#### [Assigned task]
Repeat the listing below word for word, leaving nothing out.

#### [Given records]
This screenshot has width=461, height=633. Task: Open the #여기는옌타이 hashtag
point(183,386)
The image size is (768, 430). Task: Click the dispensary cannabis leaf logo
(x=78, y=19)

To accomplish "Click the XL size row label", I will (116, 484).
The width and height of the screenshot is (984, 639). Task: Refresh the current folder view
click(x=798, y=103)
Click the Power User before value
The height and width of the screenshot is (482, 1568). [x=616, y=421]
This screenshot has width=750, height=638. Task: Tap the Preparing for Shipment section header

#### [Response box]
This screenshot has width=461, height=633. Task: Open the #여기는옌타이 hashtag
point(183,386)
The image size is (768, 430). Task: Click the dispensary cannabis leaf logo
(x=78, y=19)

To accomplish "Click the XL size row label", I will (116, 484).
The width and height of the screenshot is (984, 639). Task: Refresh the current folder view
click(x=798, y=103)
Click the Power User before value
The height and width of the screenshot is (482, 1568). [x=616, y=421]
This screenshot has width=750, height=638. Task: Tap the Preparing for Shipment section header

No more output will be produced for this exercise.